_Given problem 1:_ From the passage on the myth of Baal, list every action that Anath performs against Mot.
_Given problem 2:_ Write the next portion of the passage on the myth of Baal, picking up after its final sentence.

++++ Excerpt provided ++++

He conflicts with his brother Yam Nahar, god of the rivers and the sea which often destroy the production, while Baal controls the beneficial, always, rain for cultivations. The surviving plates don’t say how and why he died. We lack the continuity.
  On the plates of Ugarit it is mentioned that Baal came to conflict with Mot, the god of aridness and the Underworld, to whom until then Baal was paying tax. In this conflict it seems that Baal is killed.
  Messengers reach El (Bull-El) and announce that Baal is dead and that he went to the Underworld, as did Tammuz. El, the father of the gods, laments and along with him, everyone laments. His sister and wife Anath searches for him everywhere and finally finds him, carries him to mount Zaphon and makes him a splendid funeral.
  In the myth of Baal, the god of vegetation stays away from the world for seven years.
  Here, we are reminded of the elements of the Egyptian tradition about the seven lean cows referred in the Old Testament, the seven boys and the seven girls demanded by the Minotaur etc. But there are also some completely prototype elements. Anath, the sister and wife of Baal, exterminates Mot with magic rituals, burns him, grinds him in the hand-mill and seeds him on the earth. It’s a symbolism about wheat and how it is used.
  Here there is another gap on the plates. The dream of El comes next, in which he sees that Baal lives. He informs Anath and she, having the sun goddess Sapas as a helper, seeks Baal everywhere while the consequences of aridness are described in dark colours.
  In the end, Baal is found and returns to his throne in a burst of joyfulness.
  Mot also returns to life. And the two opponents restart their mortal fight.
  The myth of Baal is basically influenced by the myth of Tammuz, but has also taken elements from the myth of Osiris.
  The disappearance of Baal (death) and his resurrection by Anath form the base of one of the most impressive mysteries in the ancient world.
  Another element found in the myths of Baal and relating with the mysteries of the god is of great importance for the Aegean world.
  According to an extract on a semi-destroyed plate, Anath, sister and wife of Baal searches for Baal. They tell her that he had gone hunting. Anath runs near him. When they meet, they also meet sexually, Baal in the form of a bull, and Anath in the form of a cow. It is actually the carrying of the mystery in the Minotaur of Crete. The extract which is saved closes with Anath announcing to Baal the birth of their child.
  “And she went on Arar, on Arar and Zaphon and happy on the mount of Occupation shouted out loud to Baal. ‘Receive Baal pleasant information, receive you, Son of Dagan [40]. A wild bull [was born] from you Baal, a buffalo from the rider of the clouds. Ave Baal, almighty.’ ”
  All these remind us of the Minotaur of Crete where his worship has been transferred and the rituals entailed by his mysteries, and of Apis of Egypt (Epaphus for the Greeks) who appears, from time to time, in the form of a bull.
  This myth [41] deals with the same theme as does the myth of the descent of Tammuz into the underworld and the myth of the disappearance of Baal in the Ugaritic mythology. The disappearance of the god produced a shortage of every form of life, both of vegetation and of cattle. This myth must have been widely spread and must have had an exceptional multiformity, since many gods disappear and, among them, the solar god. But the main text, upon which this presentation is based, has the god Telepinus as its protagonist. The myth can also be classed among the ritual myths, since it includes a special rite for securing the return of the vanished god.

++++ Source material ++++

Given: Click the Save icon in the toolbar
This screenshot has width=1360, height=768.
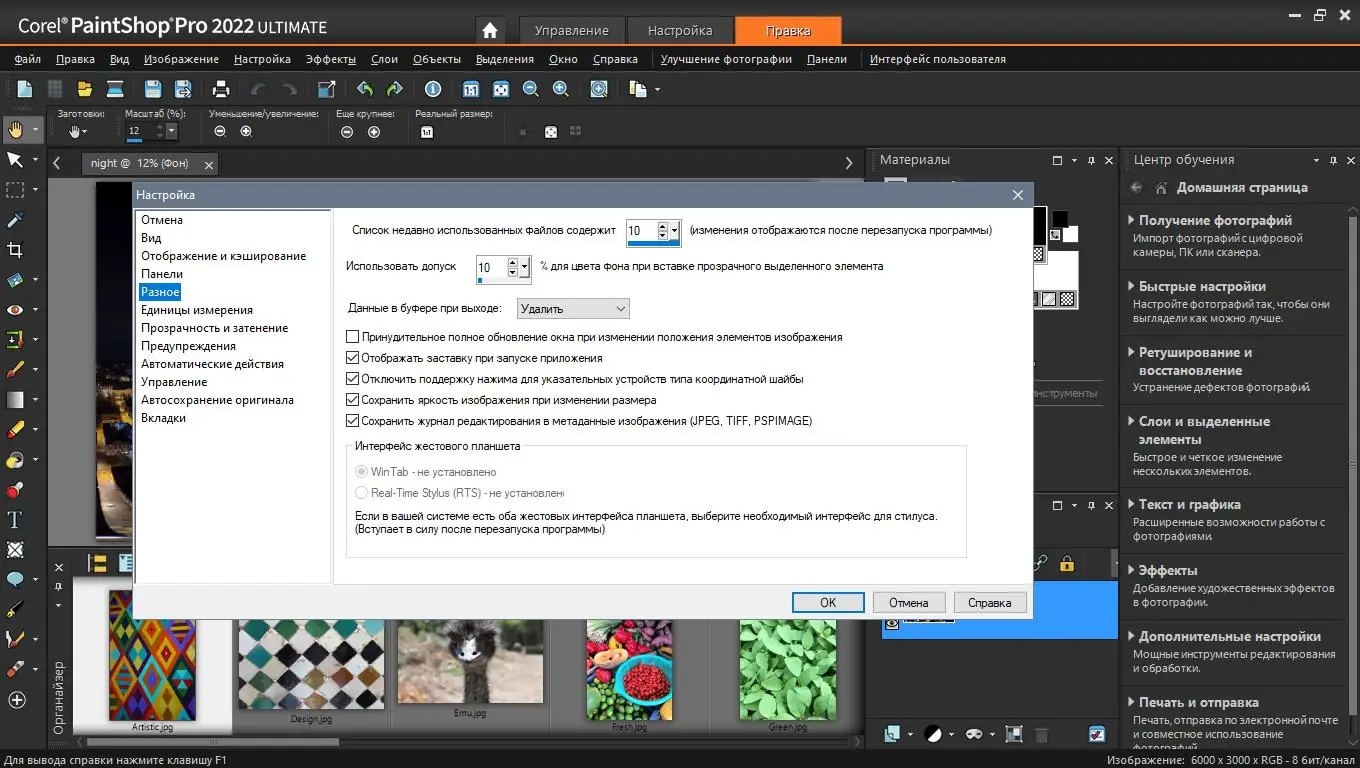Looking at the screenshot, I should tap(151, 89).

++++

_Exercise answer 1:_
- She exterminates him with magic rituals.
- She burns him.
- She grinds him in the hand-mill.
- She seeds him on the earth.

_Exercise answer 2:_
  The beginning of the text is destroyed so we do not know the cause of the god’s anger. The thread of the story is taken up at the point where the rage of Telepinus is described. He is depicted as putting his left shoe on his right foot and his right shoe on his left foot, implying that he was so confused, that he did not know what he was doing. Telepinus goes away far into the steppe and disappears there. He is overcome with fatigue and falls asleep. Then the effects of his absence are described: a mist covers the county, in the fire-places the logs are stifled, at the altars the gods are neglected, the sheep don’t look after their lambs, nor the cow its little calf. Everywhere drought and famine.
  Men and gods perish from hunger. The storm god becomes anxious about his son, Telepinus, and starts searching everywhere for him. The sun god sends out the swift eagle but it returns unsuccessful. The goddess Hannahannas urges the storm god to do something. So he goes to the house of Telepinus and batters at the gate but he only succeeds in breaking his hammer. Seeing that the god isn’t there, he retires from the quest. But the goddess Hannahannas suggests once again to send out the bee in search. The storm god mocks at the idea and says that the bee is too small to succeed in such a difficult enterprise, in which the great gods have failed. Hannahannas, however, defying the words of the god charges this mission to the bee, ordering it to sting the hands and the feet of Telepinus, to smear wax on his eyes and feet, to purify him and then lead him to the gods. The bee, after a long and painful search, found Telepinus and did as the goddess had ordered. The god woke up from his deep sleep, more enraged than ever, and the gods were at a loss. Then the sun god spoke and said: “Man, go fetch him! Let him go to the spring Hattara on mount Ammuna. Let him move alone. With the eagle’s wings, let him move.” Some kind of ritual seems to be implied here, but the meaning remains obscure. After a break in the text, in which Kamrusepas, the goddess of healing, seems to have been summoned, her ritual of purification is described. Telepinus returns, borne on the eagle’s wings and brings along with him thunder and lightning. Kamrusepas calms him and soothes his rage. She orders a sacrifice of twelve rams. Torches are kindled and extinguished, symbolizing the soothing or the god’s fury. A spell is then pronounced, apparently by the man mentioned previously, intended to banish all the evil spirits of the rage of Telepinus into the underworld. The concluding words are: “The door-keeper has opened the seven doors, has unlocked the seven bolts. Down in the dark earth there stand bronze cauldrons, their lids are of abaru metal, their handles of iron. Whatever goes in there comes not out again. It perishes therein. Let them also receive Telepinus’s rage, anger, malice and fury and not come back again into the light!”.
  The text ends with the return of Telepinus and the restoration of prosperity. Telepinus cares for the king and the queen and provides them with enduring life and vigour. An interesting feature of the conclusion of the ritual is the erection of a pole before the god, from which the fleece of a sheep is suspended. The closing lines of the text explain that the pole with its suspending fleece signifies abundance of sheep, wheat, wine, cattle, long life, and many children.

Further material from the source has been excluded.